What is going on with Pfizer's mRNA COVID vaccine?

Are the anaphylactic reactions due to the nanoparticles or is the antigen too powerful?

N urse faints after receiving Covid vaccine: “I could feel it coming on. I felt a little disoriented but I feel fine now, and the pain in my arm is gone! Wait a minute . . . my arm! Where is my arm???!!!!!!!!

Okay, that last part is not what she said, exactly, but as of this writing there have been five incidents of acute anaphylactic reactions to Pfizer's mRNA Covid vaccine. What might be happening?

Pfizer says it is monitoring the reports and will update labeling language if needed. And it's worth stating that as reports of terrible neurological complications from Covid infection pour in, losing an arm or a leg would be well worth it.

The Pfizer/BioNTech vaccine BNT162b2 received an Emergency Use Authorization from the US FDA on Dec 11 2020. It consists of two doses of 30 μg of modified mRNA in a lipid nanoparticle formulation administered i.m. three weeks apart.[1]

There is speculation [2] that the allergic reaction may be triggered by polyethylene glycol. This might seem unlikely, as PEG has been used in drug formulations, both i.m. and i.v, for many years with few reported incidents. In our trial of an unrelated product, we gave PEG-400 as an infusion in elderly patients and had no incidence of any such adverse events. However, Pfizer is using PEG-2000 (which is much bigger) and more importantly they're not using ordinary everyday PEG-2000, but a lipidated form, which might conceivably result in immunoreactivity.

The authors[2] quote the UK's Medicines and Healthcare Products Regulatory Agency (MHRA)[3] (not to be confused with Methicillin-resistant staph aureus or MRSA, or Middle East Respiratory Syndrome or MERS) as saying the excipients include the following:

 Component    Function  
ALC-0315 = 4-hydroxybutyl) azanediyl)bis (hexane-6,1-diyl)bis(2-hexyldecanoate A lipid needed to make nanoparticles
ALC-0159 = 2-[(polyethylene glycol)-2000]-N,N-ditetradecylacetamide A lipidated form of polyethylene glycol
1,2-Distearoyl-sn-glycero-3-phosphocholine A lipid found in cells
Cholesterol A lipid found in cells
Potassium chloride Salt
Sodium chloride Salt
Potassium dihydrogen phosphate pH buffer
Disodium hydrogen phosphate dihydrate pH buffer
If viewing on a cell phone, drag table left or right to scroll.
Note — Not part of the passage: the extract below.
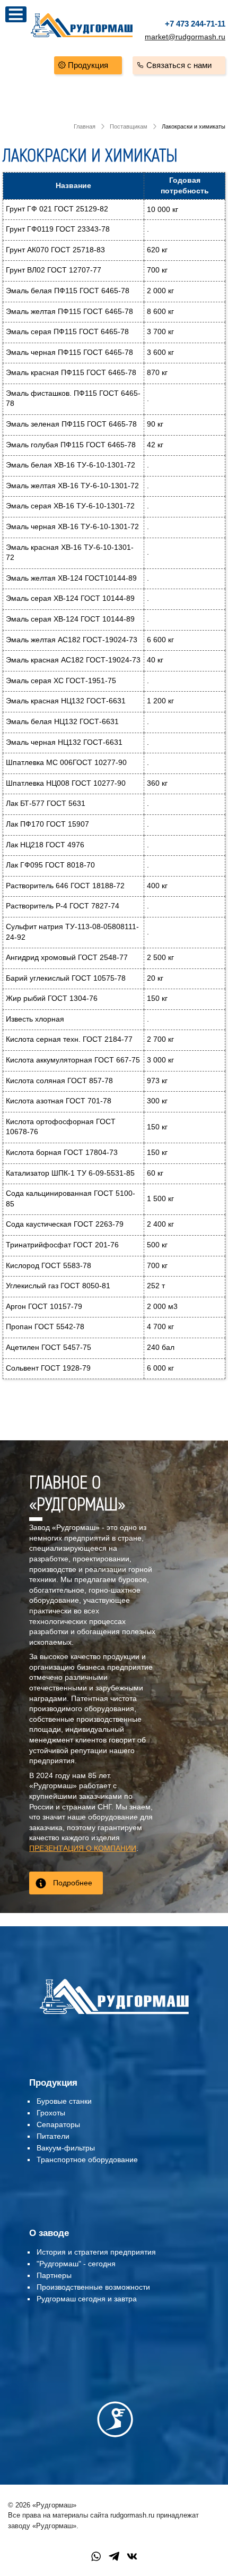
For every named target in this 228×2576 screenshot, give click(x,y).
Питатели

The active ingredient is a highly purified, single stranded mRNA encoding the virus's spike protein, called S. The first four components in the table above are needed to make lipid nanoparticles. These are needed not only because unprotected mRNA is rapidly degraded, but also because mRNA by itself cannot get into the cell.

Structure of alc-0315

Structure of ALC-0315. Source: Strukturformel des Lipids ALC-0315 zur Herstellung von Lipid-Nanopartikeln. Creative Commons Attribution-Share Alike 4.0 International

The lipids might have scary names, but based on their structure they appear benign. For instance, ALC-0315 is shown at right. The other ingredient, ALC-0159, is merely a PEG with lipids attached.[4]
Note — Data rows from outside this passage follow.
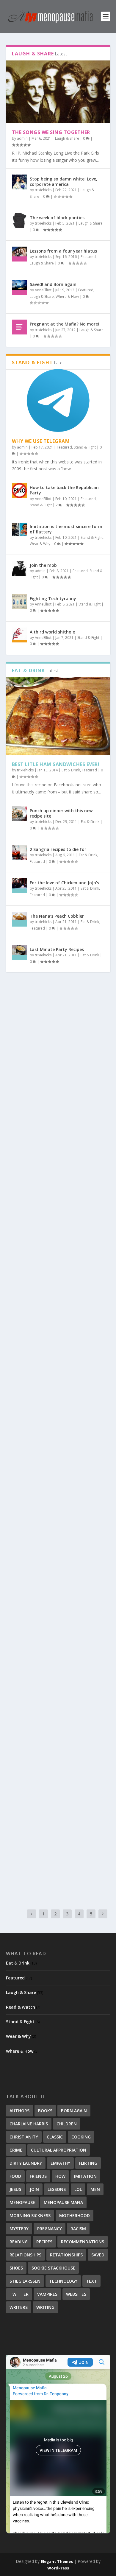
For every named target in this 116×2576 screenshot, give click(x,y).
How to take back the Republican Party (64, 490)
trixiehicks (43, 189)
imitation (85, 2176)
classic (55, 2137)
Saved (97, 2255)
Using nanoparticles to get nucleic acids into the cell will permit drugs based on antisense oligonucleotides, ribozymes, DNAzymes, plasmids, immune protein-stimulating nucleic acids, aptamers, and microRNAs. It would enable a class of powerful new drugs. So we need to know whether nanoparticles are safe to use. Given the rapid mutation rate of the S protein on SARS-CoV-2, there are also questions about the wisdom of selecting S as an antigen.

I should mention that claims made by some bloggers that mRNA can be incorporated into your genome or that it can cause genetic problems are incorrect. An mRNA vaccine DOES NOT alter your DNA. The mRNA is translated in the cytosol to create spike proteins, which then travel to the surface of the muscle cells. This is quite different from a normal type of vaccination because it eliminates the need for adjuvants such as aluminum, squalene, and CpG 1018, whose purpose is to activate the immune system. Getting the cell to produce its own spike proteins is a clever way of introducing many more spike proteins than could ever be injected and it would produce a vigorous T cell response.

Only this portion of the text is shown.